TRY IT =>
Isolate every line in the data with the string "Policy" and copy it.

Stored records:

··········

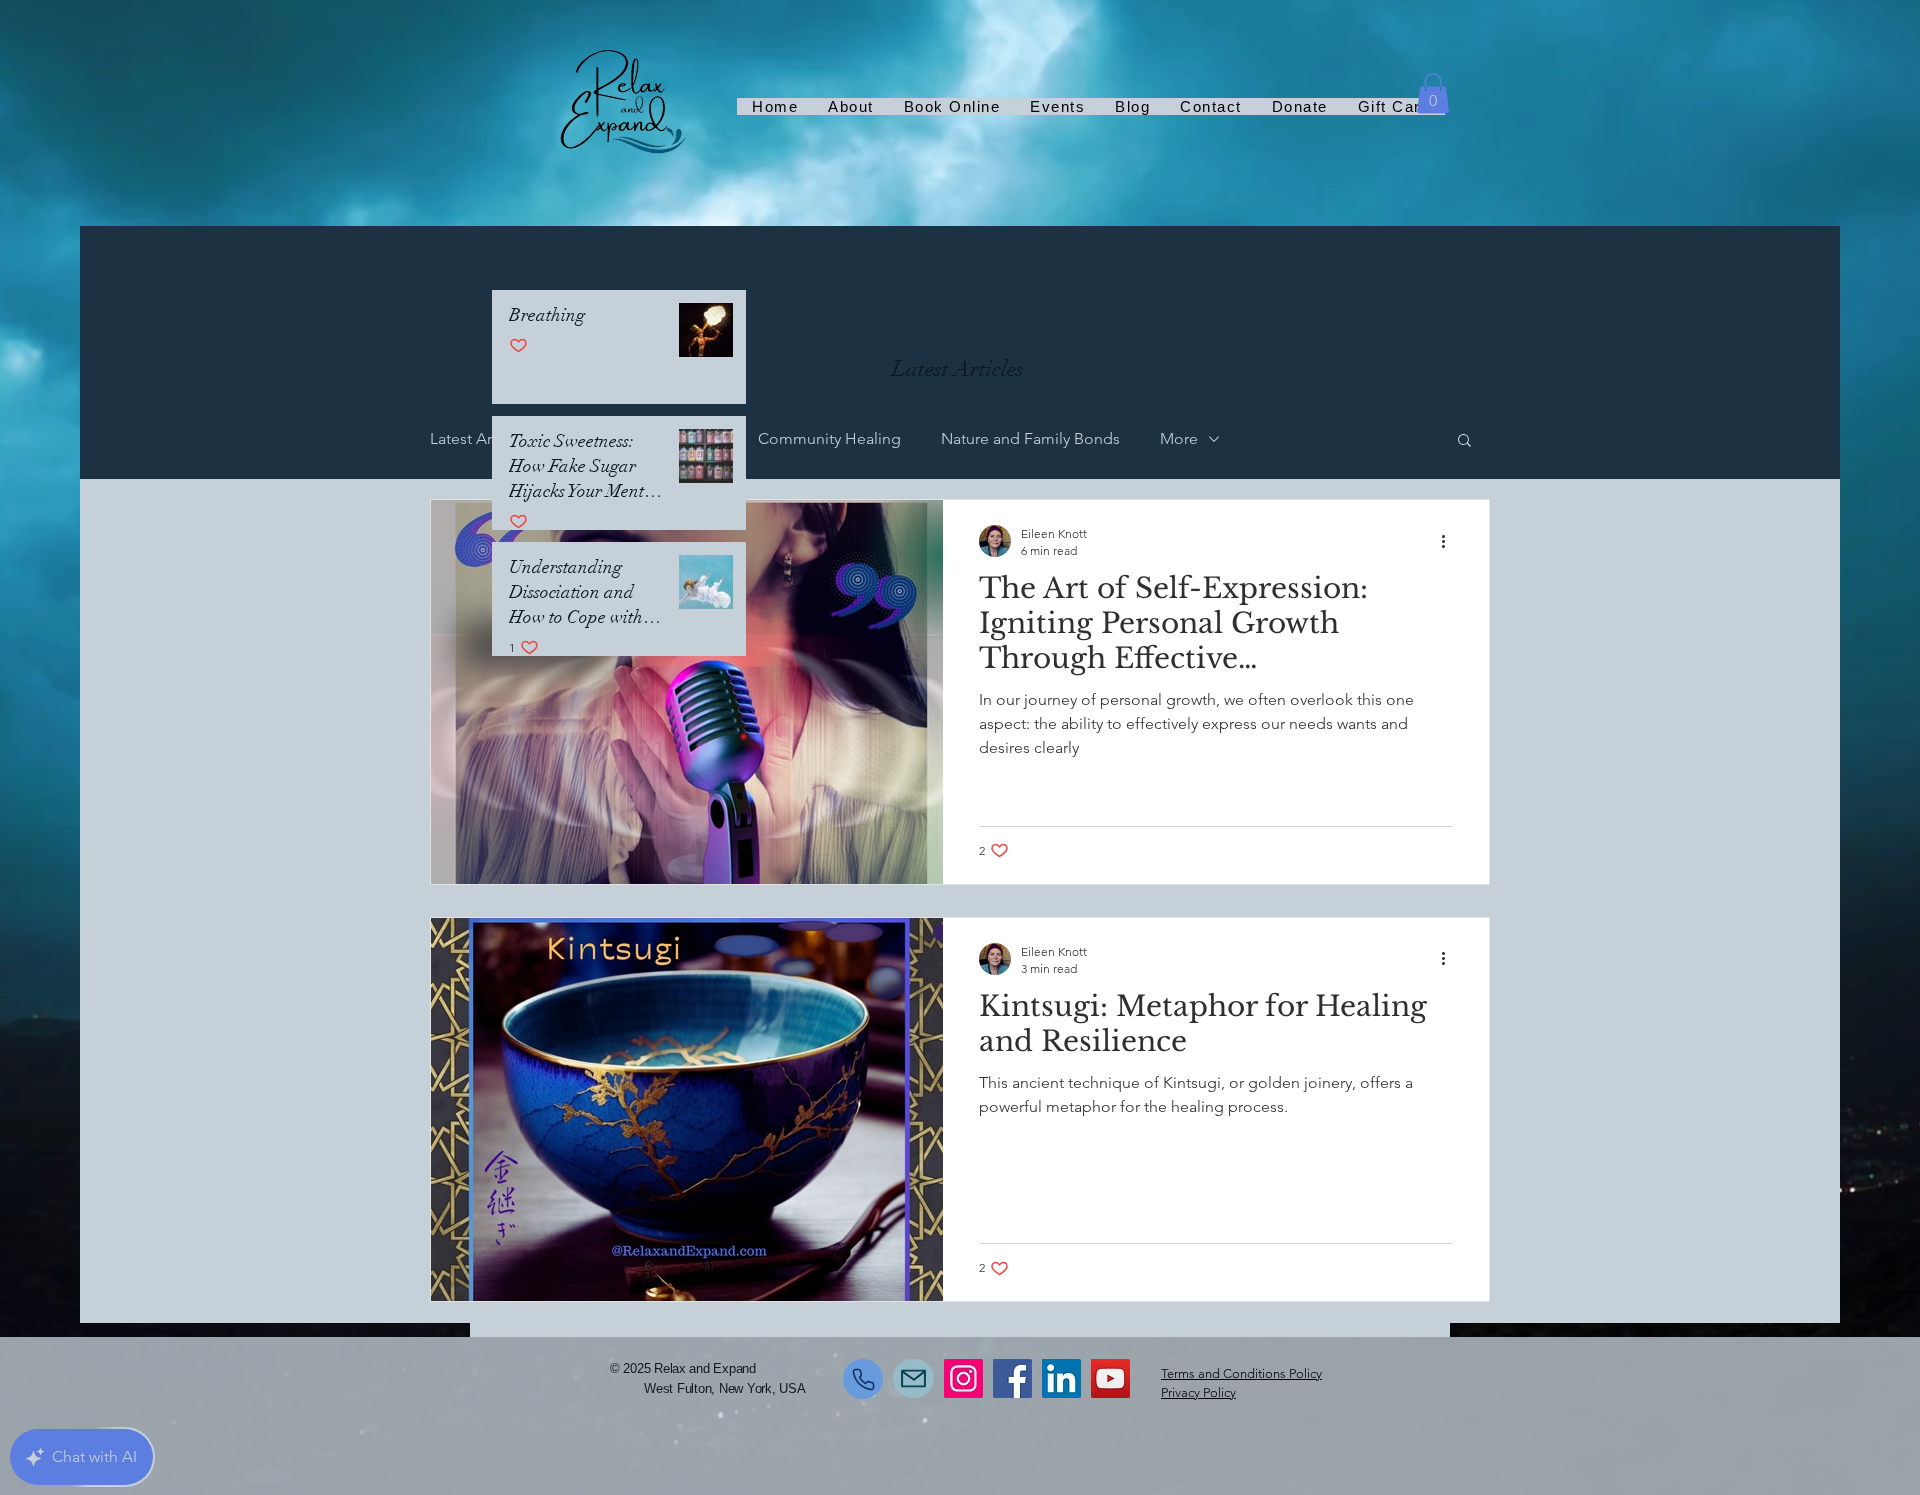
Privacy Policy (1198, 1392)
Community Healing (829, 438)
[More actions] (1450, 541)
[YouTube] (1110, 1378)
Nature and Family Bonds (1030, 438)
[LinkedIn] (1061, 1378)
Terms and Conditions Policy (1241, 1373)
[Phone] (863, 1379)
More (1179, 438)
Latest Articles (479, 438)
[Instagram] (963, 1378)
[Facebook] (1012, 1378)
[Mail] (913, 1378)
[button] (1433, 93)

··········

ANSWER FOR THE TASK =>
Privacy Policy (1198, 1392)
Terms and Conditions Policy (1241, 1373)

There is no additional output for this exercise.